(Stored items)
---

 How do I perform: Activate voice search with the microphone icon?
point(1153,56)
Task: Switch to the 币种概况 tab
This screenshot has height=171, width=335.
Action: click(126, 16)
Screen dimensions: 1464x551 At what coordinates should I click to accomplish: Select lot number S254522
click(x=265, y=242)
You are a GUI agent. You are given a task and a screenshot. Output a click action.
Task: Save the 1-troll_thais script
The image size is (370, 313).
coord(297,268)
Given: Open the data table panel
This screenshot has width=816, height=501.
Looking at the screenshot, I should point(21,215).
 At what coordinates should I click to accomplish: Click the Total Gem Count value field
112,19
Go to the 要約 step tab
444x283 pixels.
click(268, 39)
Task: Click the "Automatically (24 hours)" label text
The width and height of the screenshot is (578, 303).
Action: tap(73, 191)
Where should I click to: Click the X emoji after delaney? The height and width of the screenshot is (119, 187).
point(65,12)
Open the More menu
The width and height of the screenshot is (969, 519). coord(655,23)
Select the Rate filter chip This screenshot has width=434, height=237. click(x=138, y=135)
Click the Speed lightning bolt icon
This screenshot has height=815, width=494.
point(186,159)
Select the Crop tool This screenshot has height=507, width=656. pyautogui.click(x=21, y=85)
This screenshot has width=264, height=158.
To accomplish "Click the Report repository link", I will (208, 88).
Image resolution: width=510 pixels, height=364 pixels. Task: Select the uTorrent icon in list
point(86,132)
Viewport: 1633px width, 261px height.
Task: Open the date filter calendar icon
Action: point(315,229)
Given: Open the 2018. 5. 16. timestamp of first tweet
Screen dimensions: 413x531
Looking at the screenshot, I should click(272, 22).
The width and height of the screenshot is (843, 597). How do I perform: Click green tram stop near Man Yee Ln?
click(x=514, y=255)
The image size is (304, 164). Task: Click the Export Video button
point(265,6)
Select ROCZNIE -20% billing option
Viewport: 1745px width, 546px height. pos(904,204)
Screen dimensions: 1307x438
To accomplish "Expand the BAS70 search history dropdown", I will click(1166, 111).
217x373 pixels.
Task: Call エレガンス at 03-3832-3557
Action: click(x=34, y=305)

---

> _What you will do_: Write out exactly those lines of the records above that lie from the one with "Select ROCZNIE -20% billing option" through the last line, including both.

> _Finished exercise_:
Select ROCZNIE -20% billing option
Viewport: 1745px width, 546px height. pos(904,204)
Screen dimensions: 1307x438
To accomplish "Expand the BAS70 search history dropdown", I will click(1166, 111).
217x373 pixels.
Task: Call エレガンス at 03-3832-3557
Action: click(x=34, y=305)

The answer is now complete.